OBJECTIVE.
Rewrite the rows below, renaming every "Klantenservice" to "Customer service" and keeping everything else identical.

(Records for locating described items)

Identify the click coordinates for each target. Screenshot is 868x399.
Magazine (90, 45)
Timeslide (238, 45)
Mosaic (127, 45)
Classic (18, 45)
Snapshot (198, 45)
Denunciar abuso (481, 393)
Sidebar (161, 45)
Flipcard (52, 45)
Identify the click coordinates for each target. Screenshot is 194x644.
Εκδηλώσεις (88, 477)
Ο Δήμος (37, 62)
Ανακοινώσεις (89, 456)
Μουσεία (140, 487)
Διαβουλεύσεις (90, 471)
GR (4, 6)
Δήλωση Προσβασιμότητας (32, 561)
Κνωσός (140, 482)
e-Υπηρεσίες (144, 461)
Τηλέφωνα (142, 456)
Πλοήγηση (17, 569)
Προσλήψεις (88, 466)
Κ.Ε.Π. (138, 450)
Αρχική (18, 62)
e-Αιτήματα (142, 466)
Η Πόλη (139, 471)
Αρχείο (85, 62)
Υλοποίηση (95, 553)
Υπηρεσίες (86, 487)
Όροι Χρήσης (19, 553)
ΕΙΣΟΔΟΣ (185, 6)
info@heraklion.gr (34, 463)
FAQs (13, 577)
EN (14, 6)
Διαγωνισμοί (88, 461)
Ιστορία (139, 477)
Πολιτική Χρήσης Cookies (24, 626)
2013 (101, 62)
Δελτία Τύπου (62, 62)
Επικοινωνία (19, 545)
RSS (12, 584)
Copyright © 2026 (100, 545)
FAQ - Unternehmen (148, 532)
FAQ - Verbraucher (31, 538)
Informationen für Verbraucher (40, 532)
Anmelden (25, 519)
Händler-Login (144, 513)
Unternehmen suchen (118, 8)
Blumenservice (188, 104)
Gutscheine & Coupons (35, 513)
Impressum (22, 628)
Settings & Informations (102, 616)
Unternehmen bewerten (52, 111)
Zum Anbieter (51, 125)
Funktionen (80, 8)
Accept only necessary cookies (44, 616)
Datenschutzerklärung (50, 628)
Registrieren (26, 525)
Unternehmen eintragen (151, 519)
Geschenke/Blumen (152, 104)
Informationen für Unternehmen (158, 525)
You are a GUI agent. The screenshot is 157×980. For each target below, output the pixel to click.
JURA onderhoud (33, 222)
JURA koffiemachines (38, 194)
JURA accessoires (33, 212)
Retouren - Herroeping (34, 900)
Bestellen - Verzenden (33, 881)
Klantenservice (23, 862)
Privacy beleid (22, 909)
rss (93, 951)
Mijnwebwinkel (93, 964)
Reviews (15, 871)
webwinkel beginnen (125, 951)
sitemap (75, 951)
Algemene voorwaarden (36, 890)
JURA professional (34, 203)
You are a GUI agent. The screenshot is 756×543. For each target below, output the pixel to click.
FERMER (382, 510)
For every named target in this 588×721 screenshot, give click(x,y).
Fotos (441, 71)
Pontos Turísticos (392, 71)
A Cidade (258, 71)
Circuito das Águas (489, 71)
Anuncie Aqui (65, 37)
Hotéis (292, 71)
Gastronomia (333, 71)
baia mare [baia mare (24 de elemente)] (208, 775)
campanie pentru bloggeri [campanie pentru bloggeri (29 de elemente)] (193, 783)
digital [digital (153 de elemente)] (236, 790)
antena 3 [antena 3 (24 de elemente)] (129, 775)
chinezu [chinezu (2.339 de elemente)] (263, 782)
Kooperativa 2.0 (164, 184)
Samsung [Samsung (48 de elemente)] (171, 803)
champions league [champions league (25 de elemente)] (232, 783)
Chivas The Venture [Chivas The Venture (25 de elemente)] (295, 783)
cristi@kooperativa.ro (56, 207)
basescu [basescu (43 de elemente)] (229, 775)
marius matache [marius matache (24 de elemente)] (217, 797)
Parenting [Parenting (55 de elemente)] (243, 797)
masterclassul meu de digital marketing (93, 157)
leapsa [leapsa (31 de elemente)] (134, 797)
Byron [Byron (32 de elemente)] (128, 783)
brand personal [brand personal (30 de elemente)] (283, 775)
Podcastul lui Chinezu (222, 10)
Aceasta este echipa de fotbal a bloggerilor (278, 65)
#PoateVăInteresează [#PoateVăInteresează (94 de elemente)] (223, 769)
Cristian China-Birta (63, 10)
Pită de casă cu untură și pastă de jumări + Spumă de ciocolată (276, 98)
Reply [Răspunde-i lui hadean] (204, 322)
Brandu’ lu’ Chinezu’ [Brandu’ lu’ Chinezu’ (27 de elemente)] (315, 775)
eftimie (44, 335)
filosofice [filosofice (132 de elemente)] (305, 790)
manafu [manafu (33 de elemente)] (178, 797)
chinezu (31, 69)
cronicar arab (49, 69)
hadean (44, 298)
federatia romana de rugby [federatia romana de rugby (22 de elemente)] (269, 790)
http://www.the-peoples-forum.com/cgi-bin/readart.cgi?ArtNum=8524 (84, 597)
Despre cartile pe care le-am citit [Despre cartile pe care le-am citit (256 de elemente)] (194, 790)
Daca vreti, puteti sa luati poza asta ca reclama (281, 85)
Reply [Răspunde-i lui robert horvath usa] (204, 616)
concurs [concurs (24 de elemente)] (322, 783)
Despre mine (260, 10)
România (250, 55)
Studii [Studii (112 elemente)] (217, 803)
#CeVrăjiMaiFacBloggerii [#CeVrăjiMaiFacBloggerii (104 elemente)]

RESULT OF THE TASK.
Identify the click coordinates for each target. Screenshot is 868x399.
Magazine (90, 45)
Timeslide (238, 45)
Mosaic (127, 45)
Classic (18, 45)
Snapshot (198, 45)
Denunciar abuso (481, 393)
Sidebar (161, 45)
Flipcard (52, 45)
Identify the click coordinates for each target. Screenshot is 194x644.
Εκδηλώσεις (88, 477)
Ο Δήμος (37, 62)
Ανακοινώσεις (89, 456)
Μουσεία (140, 487)
Διαβουλεύσεις (90, 471)
GR (4, 6)
Δήλωση Προσβασιμότητας (32, 561)
Κνωσός (140, 482)
e-Υπηρεσίες (144, 461)
Τηλέφωνα (142, 456)
Πλοήγηση (17, 569)
Προσλήψεις (88, 466)
Κ.Ε.Π. (138, 450)
Αρχική (18, 62)
e-Αιτήματα (142, 466)
Η Πόλη (139, 471)
Αρχείο (85, 62)
Υλοποίηση (95, 553)
Υπηρεσίες (86, 487)
Όροι Χρήσης (19, 553)
ΕΙΣΟΔΟΣ (185, 6)
info@heraklion.gr (34, 463)
FAQs (13, 577)
EN (14, 6)
Διαγωνισμοί (88, 461)
Ιστορία (139, 477)
Πολιτική Χρήσης Cookies (24, 626)
2013 (101, 62)
Δελτία Τύπου (62, 62)
Επικοινωνία (19, 545)
RSS (12, 584)
Copyright © 2026 (100, 545)
FAQ - Unternehmen (148, 532)
FAQ - Verbraucher (31, 538)
Informationen für Verbraucher (40, 532)
Anmelden (25, 519)
Händler-Login (144, 513)
Unternehmen suchen (118, 8)
Blumenservice (188, 104)
Gutscheine & Coupons (35, 513)
Impressum (22, 628)
Settings & Informations (102, 616)
Unternehmen bewerten (52, 111)
Zum Anbieter (51, 125)
Funktionen (80, 8)
Accept only necessary cookies (44, 616)
Datenschutzerklärung (50, 628)
Registrieren (26, 525)
Unternehmen eintragen (151, 519)
Geschenke/Blumen (152, 104)
Informationen für Unternehmen (158, 525)
You are a GUI agent. The screenshot is 157×980. For each target below, output the pixel to click.
JURA onderhoud (33, 222)
JURA koffiemachines (38, 194)
JURA accessoires (33, 212)
Retouren - Herroeping (34, 900)
Bestellen - Verzenden (33, 881)
Customer service (23, 862)
Privacy beleid (22, 909)
rss (93, 951)
Mijnwebwinkel (93, 964)
Reviews (15, 871)
webwinkel beginnen (125, 951)
sitemap (75, 951)
Algemene voorwaarden (36, 890)
JURA professional (34, 203)
You are a GUI agent. The screenshot is 756×543. For each target below, output the pixel to click.
FERMER (382, 510)
For every named target in this 588×721 screenshot, give click(x,y).
Fotos (441, 71)
Pontos Turísticos (392, 71)
A Cidade (258, 71)
Circuito das Águas (489, 71)
Anuncie Aqui (65, 37)
Hotéis (292, 71)
Gastronomia (333, 71)
baia mare [baia mare (24 de elemente)] (208, 775)
campanie pentru bloggeri [campanie pentru bloggeri (29 de elemente)] (193, 783)
digital [digital (153 de elemente)] (236, 790)
antena 3 [antena 3 (24 de elemente)] (129, 775)
chinezu [chinezu (2.339 de elemente)] (263, 782)
Kooperativa 2.0 (164, 184)
Samsung [Samsung (48 de elemente)] (171, 803)
champions league [champions league (25 de elemente)] (232, 783)
Chivas The Venture [Chivas The Venture (25 de elemente)] (295, 783)
cristi@kooperativa.ro (56, 207)
basescu [basescu (43 de elemente)] (229, 775)
marius matache [marius matache (24 de elemente)] (217, 797)
Parenting [Parenting (55 de elemente)] (243, 797)
masterclassul meu de digital marketing (93, 157)
leapsa [leapsa (31 de elemente)] (134, 797)
Byron [Byron (32 de elemente)] (128, 783)
brand personal [brand personal (30 de elemente)] (283, 775)
Podcastul lui Chinezu (222, 10)
Aceasta este echipa de fotbal a bloggerilor (278, 65)
#PoateVăInteresează [#PoateVăInteresează (94 de elemente)] (223, 769)
Cristian China-Birta (63, 10)
Pită de casă cu untură și pastă de jumări + Spumă de ciocolată (276, 98)
Reply [Răspunde-i lui hadean] (204, 322)
Brandu’ lu’ Chinezu’ [Brandu’ lu’ Chinezu’ (27 de elemente)] (315, 775)
eftimie (44, 335)
filosofice [filosofice (132 de elemente)] (305, 790)
manafu [manafu (33 de elemente)] (178, 797)
chinezu (31, 69)
cronicar arab (49, 69)
hadean (44, 298)
federatia romana de rugby [federatia romana de rugby (22 de elemente)] (269, 790)
http://www.the-peoples-forum.com/cgi-bin/readart.cgi?ArtNum=8524 (84, 597)
Despre cartile pe care le-am citit [Despre cartile pe care le-am citit (256 de elemente)] (194, 790)
Daca vreti, puteti sa luati poza asta ca reclama (281, 85)
Reply [Răspunde-i lui robert horvath usa] (204, 616)
concurs [concurs (24 de elemente)] (322, 783)
Despre mine (260, 10)
România (250, 55)
Studii [Studii (112 elemente)] (217, 803)
#CeVrăjiMaiFacBloggerii [#CeVrăjiMaiFacBloggerii (104 elemente)]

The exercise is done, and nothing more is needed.